Remember Boston Corbett, the guy who killed Booth (shooting him in the back of the neck against direct orders from his CO claiming direct orders from God)? As mentioned, total nutter. How nutty? Well, he had castrated himself with a pair of scissors as punishment for his use of prostitutes (which he blamed on the death in childbirth of this wife). That was before the war: add to this already grieving and mentally ill bedrock his service in many battles, being taken prisoner and sent to- you guessed it- Andersonville, and you’ve got experiences that would give the most stable of minds PTSD.

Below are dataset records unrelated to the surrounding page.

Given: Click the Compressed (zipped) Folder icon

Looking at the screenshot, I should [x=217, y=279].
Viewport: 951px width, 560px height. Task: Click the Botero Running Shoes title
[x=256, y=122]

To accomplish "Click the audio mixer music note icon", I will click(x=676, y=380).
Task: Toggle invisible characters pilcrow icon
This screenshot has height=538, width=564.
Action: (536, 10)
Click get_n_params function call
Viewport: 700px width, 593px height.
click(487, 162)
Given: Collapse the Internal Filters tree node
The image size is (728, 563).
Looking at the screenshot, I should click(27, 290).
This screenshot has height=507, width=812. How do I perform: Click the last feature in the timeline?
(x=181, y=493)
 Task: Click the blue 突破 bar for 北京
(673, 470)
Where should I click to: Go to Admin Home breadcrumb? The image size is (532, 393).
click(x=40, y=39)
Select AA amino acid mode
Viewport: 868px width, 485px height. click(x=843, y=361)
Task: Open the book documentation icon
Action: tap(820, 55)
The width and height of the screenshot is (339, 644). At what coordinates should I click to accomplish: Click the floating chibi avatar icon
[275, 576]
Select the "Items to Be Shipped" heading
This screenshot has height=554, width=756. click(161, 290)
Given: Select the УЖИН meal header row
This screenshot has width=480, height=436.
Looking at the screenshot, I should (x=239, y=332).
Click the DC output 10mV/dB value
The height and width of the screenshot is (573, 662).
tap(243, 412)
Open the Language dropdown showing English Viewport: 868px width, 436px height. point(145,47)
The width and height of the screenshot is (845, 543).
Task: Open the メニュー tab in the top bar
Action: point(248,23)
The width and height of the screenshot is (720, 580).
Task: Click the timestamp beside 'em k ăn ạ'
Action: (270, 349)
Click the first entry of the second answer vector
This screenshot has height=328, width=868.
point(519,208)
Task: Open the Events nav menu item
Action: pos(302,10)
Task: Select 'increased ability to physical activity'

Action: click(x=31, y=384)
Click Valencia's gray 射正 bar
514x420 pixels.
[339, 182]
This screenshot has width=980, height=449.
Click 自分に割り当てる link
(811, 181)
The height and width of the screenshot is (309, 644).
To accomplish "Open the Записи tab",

So, he was released from being a P.O.W., killed Booth, and became very famous overnight. His commanding officers were furious- wanted to court martial him even- but he was protected; in a scene probably a bit like Wag the Dog I think in which some officials wanted to make him a celebrity but realized just what a loose cannon they had on their hands. Besides which, Booth was armed to the teeth as he was coming out, so Corbett killing him may have in fact saved a life, so he never got in trouble for killing him, but he also didn’t get any more of the reward on Booth than all the other men in his unit got, and he was quickly forgotten.

Indigent, alone, castrated, crazy, and slightly famous, he accepted some offers for jobs and even small amounts of land in a few places throughout the northeast and midWest. Unfortunately religious mania would take hold after a while and he’d become violent and lose another job, but the nice thing about killing the man who killed a man who is becoming an American god and doing so before there’s any such thing as a criminal database is that you have options open. He went to Kansas, where admirers (of his act) got him a job as the doorkeeper and security guard at the state house, and finally he had a job that he liked and where he fit in perfectly. Until he went off the rocker and held the Kansas legislature hostage with a set of pistols. Nobody was harmed, but he was sent to the Kansas Lunatic Asylum for that one. He escaped, and I doubt the good people of Kansas mounted that much of a search party.

Now, the last confirmed sighting of Corbett was in 1888 when he dropped in on an old acquaintance claiming he was headed to Mexico. Some accounts say that he went to Minnesota or to Canada or back to England, but nobody really knows. He has no grave and no known death date.

My personal opinion is that he died in 1903, on the same day as David E. George, because I think he was David E. George. I think by then his mind had devolved to the point that he thought he was Booth. (I’m not sure of the name of it, but there is a psychosis- John Hinckley suffered from it- where one becomes so obsessed with another person you eventually become convinced you are that person, and it’s possible that Corbett developed this. Also, being present the night Booth was killed, to say the least) he’d have known details (which George is said to have known (and had verified by others who were there).

There’s another factor: I came across a sentence that claimed Corbett was for a while a medical sales rep in Enid Oklahoma. The Boy Scouts even set up a memorial to him there.

Enid OK, not a large city today and a much smaller place in 1903, was the same place George lived. Concidence?

This is a picture of Corbett.

This is the picture of George from 1903.

It was mentioned that George had an “elegant” speaking voice. Corbett was English; to some Americans, any English accent, even if its Cockney or Geordie or whatever, sounds like Shakespeare.

This is where I overlaid them. The lips and facial features line up perfectly.

Just my opinion.

(And shit! I’m very irritated to google and find somebody else now has this theory. Well, I can prove I’ve had it for ten years, but even so, interesting possibility isn’t it?)

**Sampiro ** --did you know that Corbett was from Whitechapel?

Same place where the Ripper ran amok?

Too bad he escaped a month after the first killing, or we’d have one hell of a good candidate.